Indissociables éléments du front de mer et de la plage de la ville, les Bains pompéiens ont bien failli disparaître. Désormais inscrits au titre des Monuments historiques et en attente d’une restauration, ils comptent, avec le casino et l’hôtel Le Normandy, au nombre des joyaux architecturaux de la station.
Œuvre de Charles Adda, les Bains pompéiens de Deauville témoignent de la période d’apogée du développement de la commune, peu de temps avant la crise économique de 1929. Cette crise contribuera à l’effondrement du modèle économique qui la sous-tendait, rendant obsolète la trilogie des équipements jusque-là indispensables à toute cité balnéaire : l’établissement de bains, le casino et le grand hôtel.
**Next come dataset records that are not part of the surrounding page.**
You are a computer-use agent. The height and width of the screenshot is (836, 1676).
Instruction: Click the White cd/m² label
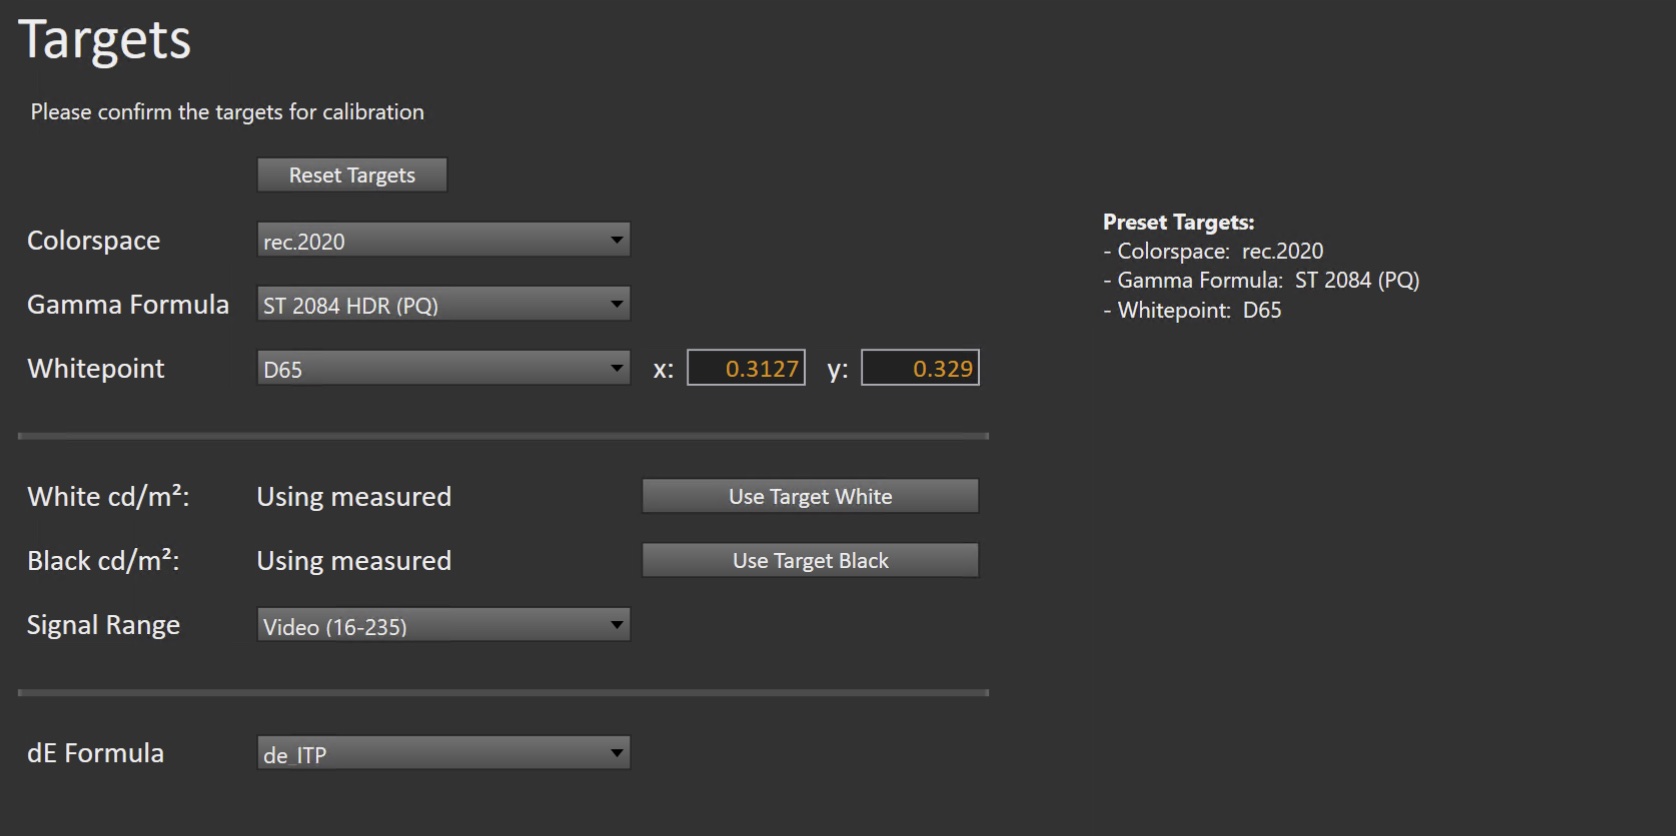[x=108, y=497]
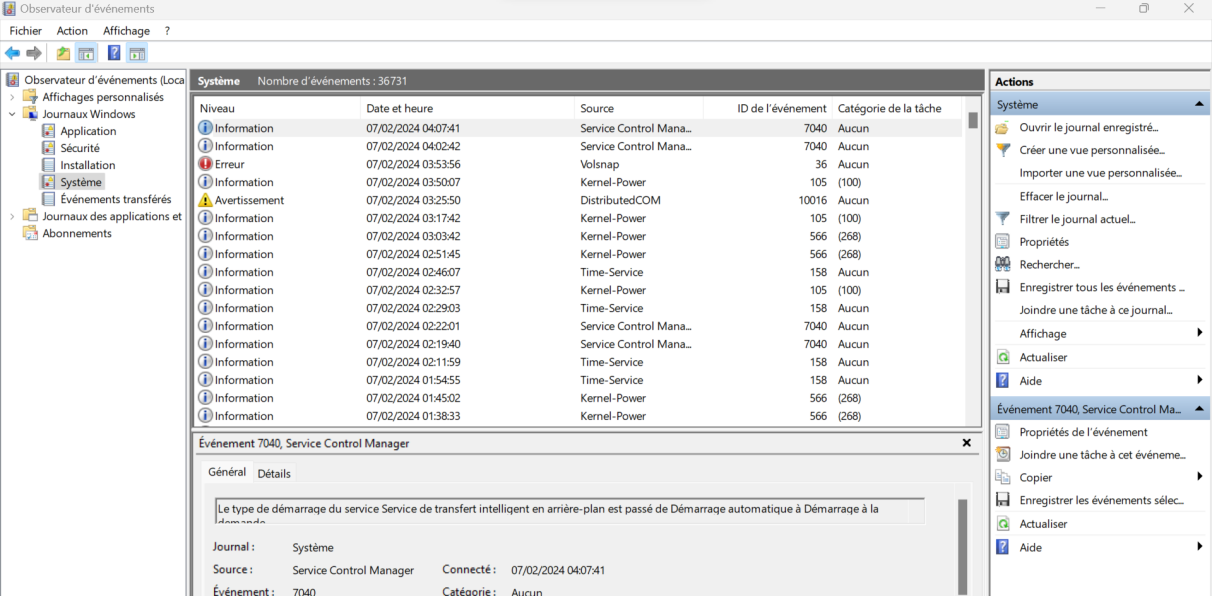The width and height of the screenshot is (1212, 596).
Task: Click the Back arrow in the toolbar
Action: click(12, 53)
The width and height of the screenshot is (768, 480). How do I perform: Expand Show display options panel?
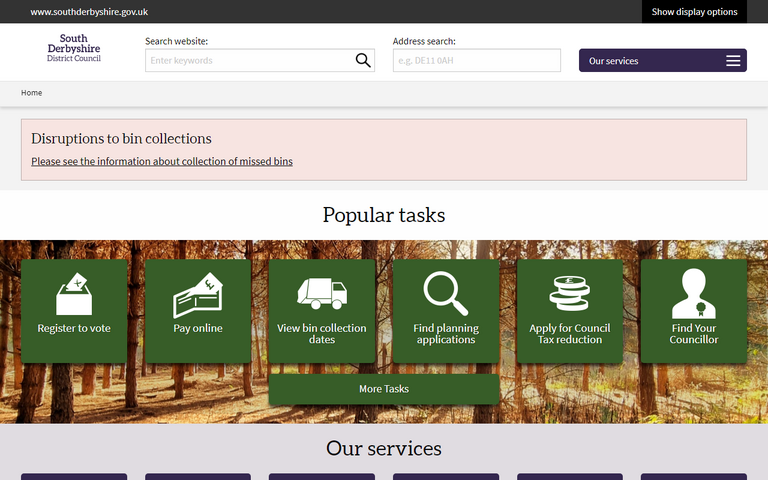[694, 12]
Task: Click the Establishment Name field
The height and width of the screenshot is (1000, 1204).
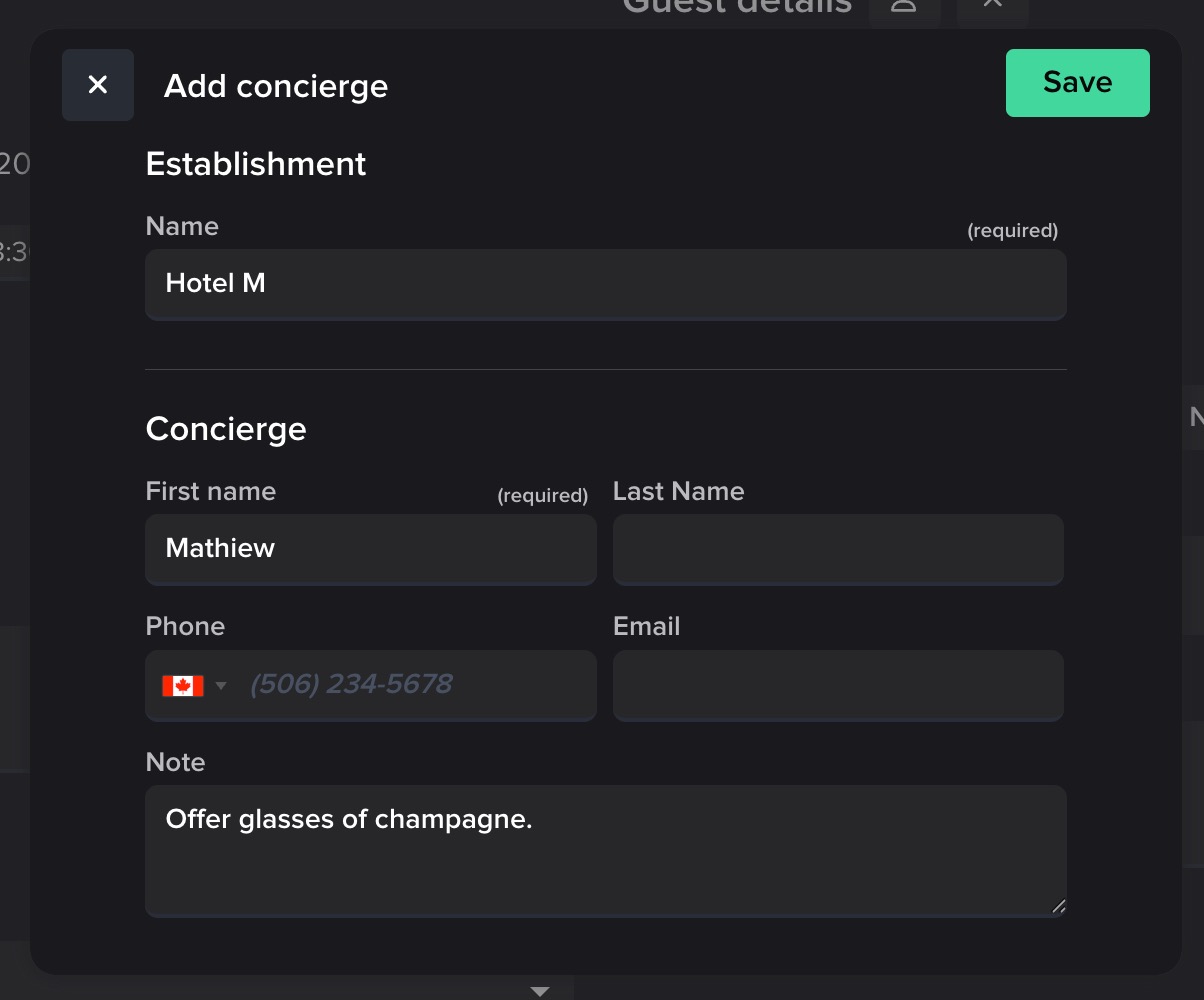Action: [605, 284]
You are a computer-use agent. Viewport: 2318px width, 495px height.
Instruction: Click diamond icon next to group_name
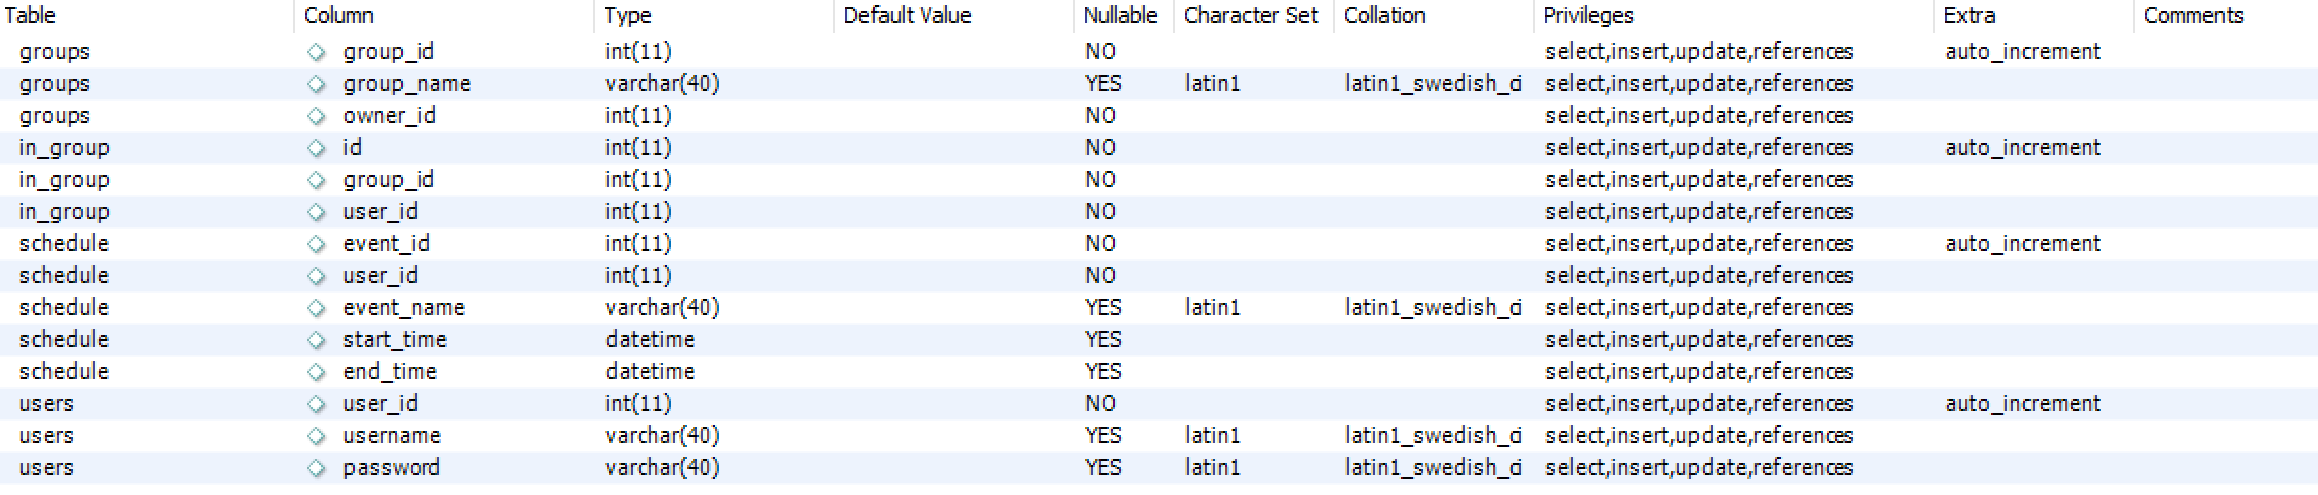click(x=316, y=84)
Les Bains pompéiens sont un exemple remarquable de ce que furent ces établissements, ici d’un genre bien particulier. Leur intérêt réside dans l’association de cabines de plage et de cabines de bain en plein air, formule en adéquation avec une pratique des loisirs balnéaires désormais plus sportive, du fait de l’introduction de la natation, mais toujours mondaine. Peu d’éléments de ce type et de cette taille subsistent sur les plages françaises, la plupart ayant été victimes des bombardements, à l’instar des Bains du Lido à Royan, ou détruits parce que désaffectés et devenus inutiles.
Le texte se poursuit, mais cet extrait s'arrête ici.